In May 2019, the new developer BMC unveiled Altay's revised baseline serial production model, named T1, at the IDEF Defense Exhibition. On 23 April 2023, 2 T1 variant Altays were delivered to TAF for further evaluation and testing.

===Contractors and subcontractors===
Subsequently, in accordance with the later Defense Industries Executive Committee ruling, approximately 200 subcontractors were selected. Main ones are as follows:
- Design and development: Otokar
- Design assistance and technology transfer: Hyundai Rotem
- Main contractor, manufacturer: BMC (replaced Otokar)
- Main smoothbore gun subcontractor: state owned MKEK
- Main smoothbore gun technology transfer: Hyundai WIA
- Rolled homogeneous armor (MIL-12560H): POSCO
- Armor package subcontractor: Roketsan
- Armor package technology transfer and supply of ceramic ballistic plates: Samyang Comtech
- Armor package design assistance: Poongsan Corporation
- Continuous track development and subcontractor: LS Mtron
- Hydropneumatic suspension system subcontractor: Hyundai Rotem
- Powerpack subcontractor (initial, canceled): MTU Engine & Renk Transmission
- Powerpack subcontractor (first batch): HD Hyundai Infracore (engine) and SNT Dynamics (transmission)
- Powerpack subcontractor (second batch): BMC Power
- Sub-systems subcontractor: Aselsan and HAVELSAN

==Variants==
- Altay T0 – baseline prototype variant.
- Altay T1 - serial production variant with Korean powerpack
- Altay T2 – improved serial production variant with Turkish powerpack.
- Altay T3 – planned variant with unmanned turret.
- Engineering: Bridge Layer, Mine Clearing and Recovery Vehicle variants are planned.

==Foreign interest==
- AZE - At IDEF-2013, the Azerbaijan Army expressed interest in Altay.
- COL - According to reports, a military envoy from Colombia was present at the 2010 press meeting hosted by the Undersecreteriat for Defense Industries of the Republic of Turkey to obtain more information about the tank.
- IDN - In October 2025, Indonesian media reported that the Indonesian Army was planning to acquire 100 units of the Altay main battle tank from Turkey.
- SAU - In April 2013, officials of the Saudi Arabian Army reportedly became interested in Altay.

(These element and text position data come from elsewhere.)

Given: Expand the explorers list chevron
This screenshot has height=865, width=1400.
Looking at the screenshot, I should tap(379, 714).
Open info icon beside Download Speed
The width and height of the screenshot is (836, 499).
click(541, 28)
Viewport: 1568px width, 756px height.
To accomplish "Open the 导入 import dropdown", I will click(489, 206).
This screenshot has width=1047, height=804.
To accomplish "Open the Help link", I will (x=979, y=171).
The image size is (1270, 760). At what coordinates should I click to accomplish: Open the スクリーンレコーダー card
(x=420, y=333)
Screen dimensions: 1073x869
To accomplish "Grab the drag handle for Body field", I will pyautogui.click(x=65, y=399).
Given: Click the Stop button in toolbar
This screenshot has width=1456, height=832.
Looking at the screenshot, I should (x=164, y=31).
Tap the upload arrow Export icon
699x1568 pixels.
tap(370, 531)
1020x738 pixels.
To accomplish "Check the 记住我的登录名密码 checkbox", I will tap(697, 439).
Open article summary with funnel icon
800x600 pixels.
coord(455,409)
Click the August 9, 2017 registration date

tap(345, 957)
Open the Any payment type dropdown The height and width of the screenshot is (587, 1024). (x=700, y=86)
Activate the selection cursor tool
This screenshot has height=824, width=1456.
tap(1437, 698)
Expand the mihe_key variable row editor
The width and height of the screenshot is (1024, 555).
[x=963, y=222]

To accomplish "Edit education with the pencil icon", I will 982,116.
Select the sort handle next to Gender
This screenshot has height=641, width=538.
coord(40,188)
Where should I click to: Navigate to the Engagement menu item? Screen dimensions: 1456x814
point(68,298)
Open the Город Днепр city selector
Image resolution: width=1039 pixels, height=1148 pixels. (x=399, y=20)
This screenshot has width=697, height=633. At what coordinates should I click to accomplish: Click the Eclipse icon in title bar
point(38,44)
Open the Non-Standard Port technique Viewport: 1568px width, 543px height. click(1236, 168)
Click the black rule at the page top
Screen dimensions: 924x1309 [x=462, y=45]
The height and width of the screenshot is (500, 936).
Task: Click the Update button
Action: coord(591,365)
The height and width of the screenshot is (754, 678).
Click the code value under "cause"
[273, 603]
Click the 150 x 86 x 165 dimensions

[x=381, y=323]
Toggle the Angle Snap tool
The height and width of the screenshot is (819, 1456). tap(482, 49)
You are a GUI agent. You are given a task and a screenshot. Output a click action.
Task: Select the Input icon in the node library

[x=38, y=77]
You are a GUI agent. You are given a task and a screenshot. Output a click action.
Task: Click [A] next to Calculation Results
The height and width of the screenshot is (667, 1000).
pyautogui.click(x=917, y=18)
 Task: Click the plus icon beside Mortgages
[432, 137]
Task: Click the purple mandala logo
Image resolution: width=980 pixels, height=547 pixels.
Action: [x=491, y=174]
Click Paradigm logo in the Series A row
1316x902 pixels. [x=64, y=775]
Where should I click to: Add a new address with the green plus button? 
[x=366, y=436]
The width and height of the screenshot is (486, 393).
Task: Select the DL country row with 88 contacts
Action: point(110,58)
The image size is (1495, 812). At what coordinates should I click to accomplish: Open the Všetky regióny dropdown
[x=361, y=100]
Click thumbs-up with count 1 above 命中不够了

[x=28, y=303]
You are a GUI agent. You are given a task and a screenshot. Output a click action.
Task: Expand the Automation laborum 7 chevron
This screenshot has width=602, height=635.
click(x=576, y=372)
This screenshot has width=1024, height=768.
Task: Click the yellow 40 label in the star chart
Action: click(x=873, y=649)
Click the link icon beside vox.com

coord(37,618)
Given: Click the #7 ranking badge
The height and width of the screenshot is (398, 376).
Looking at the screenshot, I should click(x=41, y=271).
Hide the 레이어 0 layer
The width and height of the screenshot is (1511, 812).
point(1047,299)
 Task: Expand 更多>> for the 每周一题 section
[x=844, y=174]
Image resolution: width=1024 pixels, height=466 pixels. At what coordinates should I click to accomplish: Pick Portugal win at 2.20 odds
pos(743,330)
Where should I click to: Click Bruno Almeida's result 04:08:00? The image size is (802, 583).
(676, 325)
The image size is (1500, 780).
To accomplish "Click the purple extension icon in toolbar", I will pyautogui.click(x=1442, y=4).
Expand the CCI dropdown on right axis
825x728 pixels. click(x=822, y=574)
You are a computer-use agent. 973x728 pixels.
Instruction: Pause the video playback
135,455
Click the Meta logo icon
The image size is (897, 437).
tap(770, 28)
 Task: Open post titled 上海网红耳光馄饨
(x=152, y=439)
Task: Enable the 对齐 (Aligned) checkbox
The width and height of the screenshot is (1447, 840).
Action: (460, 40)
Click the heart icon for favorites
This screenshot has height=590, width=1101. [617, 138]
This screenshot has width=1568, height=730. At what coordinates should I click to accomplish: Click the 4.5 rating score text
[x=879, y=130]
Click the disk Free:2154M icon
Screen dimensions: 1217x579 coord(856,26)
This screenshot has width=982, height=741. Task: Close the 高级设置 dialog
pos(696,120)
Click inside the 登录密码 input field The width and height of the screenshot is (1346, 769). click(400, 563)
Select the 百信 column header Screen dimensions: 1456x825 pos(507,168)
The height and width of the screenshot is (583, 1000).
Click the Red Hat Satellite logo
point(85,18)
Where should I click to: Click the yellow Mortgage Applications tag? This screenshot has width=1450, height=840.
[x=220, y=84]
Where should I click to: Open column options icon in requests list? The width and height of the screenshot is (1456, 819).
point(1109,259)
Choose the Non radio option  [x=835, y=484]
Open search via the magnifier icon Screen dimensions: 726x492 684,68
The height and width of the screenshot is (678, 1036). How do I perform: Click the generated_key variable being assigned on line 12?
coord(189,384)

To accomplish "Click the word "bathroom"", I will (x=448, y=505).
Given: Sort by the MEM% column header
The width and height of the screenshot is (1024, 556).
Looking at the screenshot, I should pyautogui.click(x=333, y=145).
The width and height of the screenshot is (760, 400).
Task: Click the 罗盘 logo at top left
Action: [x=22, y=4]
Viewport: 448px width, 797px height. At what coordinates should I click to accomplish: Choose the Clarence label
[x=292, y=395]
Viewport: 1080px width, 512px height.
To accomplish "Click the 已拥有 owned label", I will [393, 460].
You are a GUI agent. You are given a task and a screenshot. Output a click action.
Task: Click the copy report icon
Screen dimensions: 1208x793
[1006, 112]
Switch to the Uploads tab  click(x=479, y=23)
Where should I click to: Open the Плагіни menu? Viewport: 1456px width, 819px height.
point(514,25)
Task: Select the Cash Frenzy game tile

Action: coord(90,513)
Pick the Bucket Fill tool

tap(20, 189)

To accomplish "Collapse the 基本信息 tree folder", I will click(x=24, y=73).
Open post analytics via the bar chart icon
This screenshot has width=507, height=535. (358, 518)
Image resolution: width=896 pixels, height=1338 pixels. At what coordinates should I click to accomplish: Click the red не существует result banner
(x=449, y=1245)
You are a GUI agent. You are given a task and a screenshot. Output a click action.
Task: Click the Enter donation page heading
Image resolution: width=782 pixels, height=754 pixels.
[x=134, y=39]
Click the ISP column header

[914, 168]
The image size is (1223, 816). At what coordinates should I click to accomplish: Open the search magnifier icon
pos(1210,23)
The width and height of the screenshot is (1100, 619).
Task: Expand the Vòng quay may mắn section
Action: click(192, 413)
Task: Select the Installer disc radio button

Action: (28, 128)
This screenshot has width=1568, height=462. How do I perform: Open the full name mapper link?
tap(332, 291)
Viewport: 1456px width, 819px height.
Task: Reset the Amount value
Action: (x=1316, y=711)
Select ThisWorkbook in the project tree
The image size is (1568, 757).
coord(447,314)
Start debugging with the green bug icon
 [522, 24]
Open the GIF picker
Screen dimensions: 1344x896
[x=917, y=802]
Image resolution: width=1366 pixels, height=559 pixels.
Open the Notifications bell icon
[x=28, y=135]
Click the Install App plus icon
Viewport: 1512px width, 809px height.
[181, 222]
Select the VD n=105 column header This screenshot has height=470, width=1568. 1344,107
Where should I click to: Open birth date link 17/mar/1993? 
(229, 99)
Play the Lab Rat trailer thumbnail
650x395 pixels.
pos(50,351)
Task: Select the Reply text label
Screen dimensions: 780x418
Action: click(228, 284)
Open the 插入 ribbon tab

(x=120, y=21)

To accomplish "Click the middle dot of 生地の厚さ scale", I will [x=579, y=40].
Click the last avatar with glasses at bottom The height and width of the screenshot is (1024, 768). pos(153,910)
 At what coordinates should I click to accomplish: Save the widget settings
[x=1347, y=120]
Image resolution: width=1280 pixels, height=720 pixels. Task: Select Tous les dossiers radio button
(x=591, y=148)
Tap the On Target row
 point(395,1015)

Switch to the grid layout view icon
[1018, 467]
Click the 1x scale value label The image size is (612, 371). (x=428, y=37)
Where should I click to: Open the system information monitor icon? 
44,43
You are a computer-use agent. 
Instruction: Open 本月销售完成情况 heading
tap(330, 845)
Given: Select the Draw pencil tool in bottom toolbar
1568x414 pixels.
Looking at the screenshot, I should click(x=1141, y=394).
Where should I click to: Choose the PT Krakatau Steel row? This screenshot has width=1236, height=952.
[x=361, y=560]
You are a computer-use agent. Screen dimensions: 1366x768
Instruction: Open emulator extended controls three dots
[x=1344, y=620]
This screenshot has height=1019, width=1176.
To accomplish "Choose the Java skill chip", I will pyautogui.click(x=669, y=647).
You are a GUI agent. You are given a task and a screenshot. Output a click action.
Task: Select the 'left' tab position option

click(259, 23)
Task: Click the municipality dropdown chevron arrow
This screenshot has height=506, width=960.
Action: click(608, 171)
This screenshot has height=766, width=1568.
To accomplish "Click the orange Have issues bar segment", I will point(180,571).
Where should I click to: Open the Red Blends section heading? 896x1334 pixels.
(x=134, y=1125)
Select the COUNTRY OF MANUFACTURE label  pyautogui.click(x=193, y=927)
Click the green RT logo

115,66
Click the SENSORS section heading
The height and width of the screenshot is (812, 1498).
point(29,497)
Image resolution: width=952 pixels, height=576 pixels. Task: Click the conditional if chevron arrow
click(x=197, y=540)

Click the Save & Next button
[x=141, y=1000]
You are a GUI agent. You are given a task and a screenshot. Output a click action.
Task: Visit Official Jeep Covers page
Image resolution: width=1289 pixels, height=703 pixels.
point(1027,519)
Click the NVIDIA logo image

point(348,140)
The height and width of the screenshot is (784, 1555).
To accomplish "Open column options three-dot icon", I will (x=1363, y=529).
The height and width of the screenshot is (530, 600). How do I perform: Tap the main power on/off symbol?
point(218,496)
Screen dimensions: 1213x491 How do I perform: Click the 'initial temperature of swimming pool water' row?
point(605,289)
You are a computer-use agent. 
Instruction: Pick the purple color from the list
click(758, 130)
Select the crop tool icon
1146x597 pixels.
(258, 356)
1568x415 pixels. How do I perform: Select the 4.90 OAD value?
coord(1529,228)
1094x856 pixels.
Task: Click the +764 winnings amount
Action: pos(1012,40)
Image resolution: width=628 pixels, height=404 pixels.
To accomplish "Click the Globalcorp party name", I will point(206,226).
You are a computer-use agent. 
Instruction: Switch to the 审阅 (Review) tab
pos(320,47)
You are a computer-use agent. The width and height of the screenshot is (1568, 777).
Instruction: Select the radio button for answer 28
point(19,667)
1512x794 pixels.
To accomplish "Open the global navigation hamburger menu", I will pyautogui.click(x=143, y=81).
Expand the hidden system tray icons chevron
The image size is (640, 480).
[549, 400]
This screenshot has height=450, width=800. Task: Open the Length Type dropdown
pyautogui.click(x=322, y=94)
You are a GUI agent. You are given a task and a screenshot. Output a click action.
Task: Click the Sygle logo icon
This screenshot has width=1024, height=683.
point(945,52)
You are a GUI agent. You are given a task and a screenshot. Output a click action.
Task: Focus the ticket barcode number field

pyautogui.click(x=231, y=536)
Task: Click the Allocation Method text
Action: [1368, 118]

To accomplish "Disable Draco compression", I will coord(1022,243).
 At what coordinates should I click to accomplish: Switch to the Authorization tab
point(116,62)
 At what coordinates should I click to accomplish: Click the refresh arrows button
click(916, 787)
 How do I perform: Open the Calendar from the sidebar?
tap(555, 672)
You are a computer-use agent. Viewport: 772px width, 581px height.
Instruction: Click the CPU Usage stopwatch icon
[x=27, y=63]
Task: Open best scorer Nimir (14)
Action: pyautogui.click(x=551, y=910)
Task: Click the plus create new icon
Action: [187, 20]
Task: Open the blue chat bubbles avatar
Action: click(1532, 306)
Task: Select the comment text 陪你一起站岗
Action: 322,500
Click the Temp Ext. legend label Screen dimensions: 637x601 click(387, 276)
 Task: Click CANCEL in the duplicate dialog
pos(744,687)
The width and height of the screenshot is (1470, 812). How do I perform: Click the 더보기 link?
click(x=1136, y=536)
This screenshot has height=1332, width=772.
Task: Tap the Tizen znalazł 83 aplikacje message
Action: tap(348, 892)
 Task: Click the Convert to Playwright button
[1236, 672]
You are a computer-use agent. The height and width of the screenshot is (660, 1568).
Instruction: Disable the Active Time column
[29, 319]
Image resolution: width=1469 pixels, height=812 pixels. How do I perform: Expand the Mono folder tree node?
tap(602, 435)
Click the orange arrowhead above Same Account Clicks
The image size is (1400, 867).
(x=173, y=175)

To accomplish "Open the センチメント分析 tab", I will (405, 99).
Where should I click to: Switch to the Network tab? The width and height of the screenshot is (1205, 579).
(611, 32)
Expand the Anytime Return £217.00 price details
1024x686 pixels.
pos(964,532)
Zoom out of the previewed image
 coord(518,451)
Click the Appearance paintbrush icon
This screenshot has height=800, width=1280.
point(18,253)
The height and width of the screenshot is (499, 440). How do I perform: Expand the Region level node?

Also in 2025, it is reported that Turkey has been aiming to secure a $6 billion defense deal with Saudi Arabia which includes Altays.
- OMN - Otokar was invited to a bid for 77 Altays for a tender in Oman in August 2013.
- PAK - Pakistan has also shown interest in procuring the Altay for their armed forces in 2016.
- QAT - In March 2019, a senior Turkish politician stated an order for total 100 tanks was placed by Qatar.

== Operators ==

=== Current operators ===

- Turkey
- Turkish Land Forces – 5 in active service. 250 ordered (85 in T1 & 165 in T2) with 750 more on option.

=== Future operators ===

- Qatar
- Qatari Emiri Land Force – 100 ordered.